No. The thing itself is beautiful, whether we say so or not. Even the crumbling brown landscape underneath the frozen pack of snow finally exposed in the bright March light this eternal winter is beautiful, its grasses crisp, its dirt soaked, the buds on its branches so real, so good, so true. It is beautiful because it is. It is beautiful because it is real. It is good. It is true.

The philosophers of the ages hold up beauty as transcendental, equal to and paired with truth and goodness. Truth, Beauty, and Goodness are the defining characteristics of God in the church. Where one goes, the other two follow. Complete truth, beauty, and goodness is holiness; it is what Christians aspire to in order to achieve wholeness in Christ, who is the embodiment of these three characteristics. 

Beauty is fine in nature, it is fine in art, fine in landscape, fine in architecture, fine even in the perfection of math, in science, in physics, beauty as theory as measurement as precision as symmetry as color as prism as light. 

Why not the human body?

This, I asked myself today as I walked from my office back to my car, surrounded once more by college students, all in their late teens and early 20s, bodies embellished or hidden, tucked in skinny jeans, falling out of tank tops, topped with ball caps, pierced, tatted, booted, some bare, some smiling, some talking, some frowning, some laughing, and all I wanted to do was stop each one and say, "God, you're beautiful." All of you. Miraculous you. You are beautiful because you are. You are real. You are good. You are true. You are beautiful, God-breathed, unique.

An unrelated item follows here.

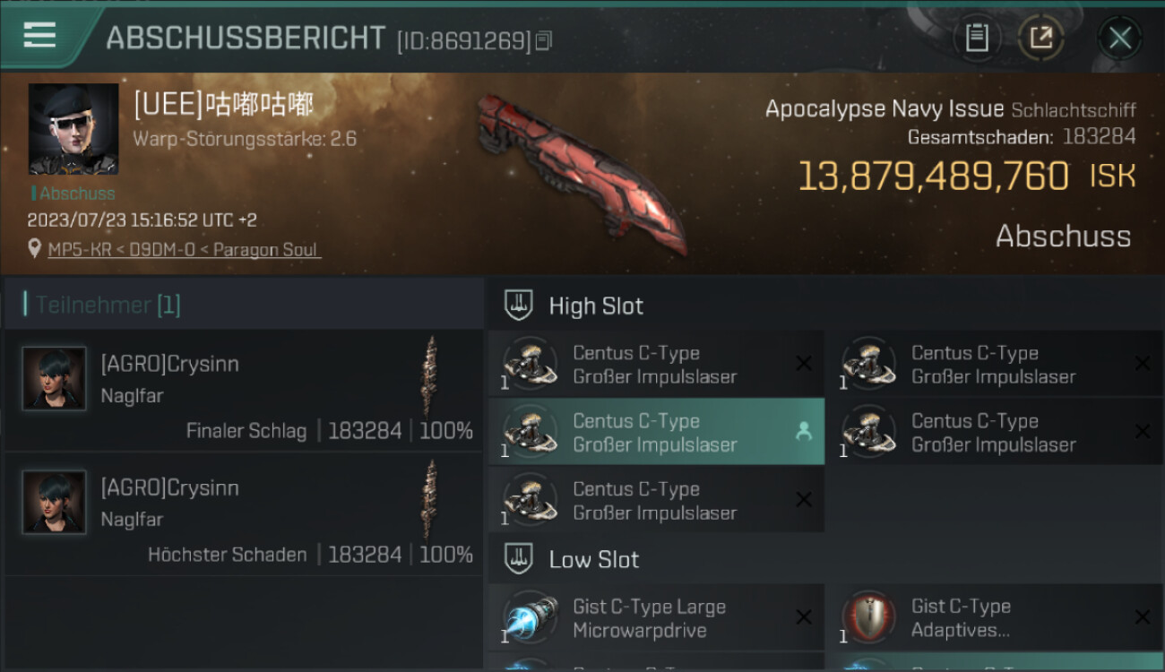
Task: Click the X on Gist C-Type Microwarpdrive
Action: coord(804,616)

There's a quote that is often mis-attributed to C.S. Lewis that says, "You don't have a soul. You have a body. You are a soul." I used to love this, loved it even after I knew that C.S. Lewis didn't say it, because it de-emphasized the part of my being that I have always been most critical of, scorned and embarrassed by. Good, see, I will shed this body and be an eternal soul, and that's all I need to worry about, my soul, its truth and goodness and beauty, not my body, withering and dull and flawed. 

But this is not true. We are souls. We are also bodies. We are also minds. We are also spirits. We are all of these things, so intricately woven together that we still cannot unravel them to find where soul ends and body begins, where mind stops and spirit starts. We are all of these things, mystery of creation and dust, mystery of growth and decay. We cannot deny that we are also bodies; we cannot rail against the structure that holds the rest of us together. To deny the body is to deny a part of our being, and now we are denying ourselves wholeness. Truth. Goodness. Beauty.

Can we begin to separate sex appeal from human beauty? Can we begin to celebrate the human body in its strength, its tone, its architecture, its flexibility, its aesthetic design, its full range of motion and its ability to heal? How drastically different would it be to think of ourselves this way, instead of comparing ourselves to the cover of a magazine, judging a woman who walks down the street, casting a downward glance to avoid the crazy thought that someone else is lovely? Can we begin to speak truth into ourselves, into our children, into our family members, into our friends, maybe even into strangers, "God, you're beautiful." Beautiful because you are

Beauty. It is not such a difficult word.